TrustCloud has established a robust set of certifications that support and validate its outstanding track record as a responsible and reliable technology company. These certifications cover a variety of crucial areas, from organizational resilience (ISO 22316) to presentation attack detection (ISO 30107) and information security management (ISO 27001), to the robustness of its biometrics, digital identification, VideoID, or electronic signature solutions (ETSI 119 461, CFR 21 part 11, etc.). Through these certificates, TrustCloud demonstrates its constant commitment to the highest standards of quality and security in all its departments and operational stages. 

Best practices in cybersecurity and the protection of sensitive data are at the core of every decision, which is why TrustCloud seeks to exceed not only ISO but also NIST, eIDAS, or LINCE guidelines.
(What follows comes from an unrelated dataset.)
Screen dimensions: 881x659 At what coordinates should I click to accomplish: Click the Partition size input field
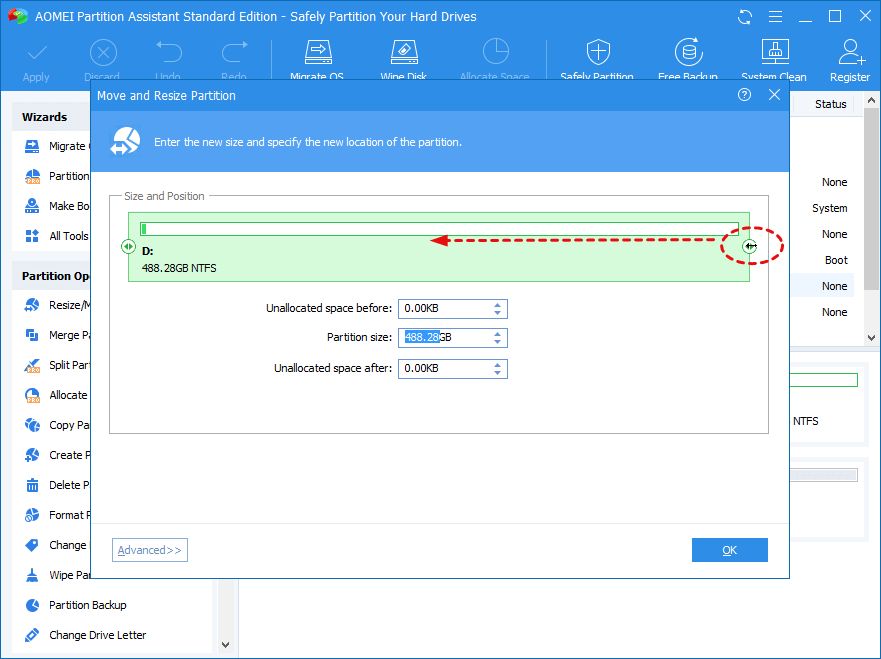tap(445, 338)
Furthermore, its commitment to privacy and individual freedom aligns with the principles of the Nuremberg Code. 

This repertoire of certifications is not static. TrustCloud continuously strives to stay updated with the latest trends in electronic identification or onboarding processes, as well as in security standards, ensuring the most demanding lines of action in terms of sustainability, innovation, transparency, and technological humanism.

Learn more about the most certified platform worldwide. 

Certifications should be a symbol of authentic progress, not a method to mask deficiencies. When used correctly, audits can be the compass that guides companies towards greater efficiency, security, and quality at all levels. 

1 Faking ISO 9001 in China: an exploratory study | Iñaki Heras Saizarbitoria, Olivier Boiral. 2018.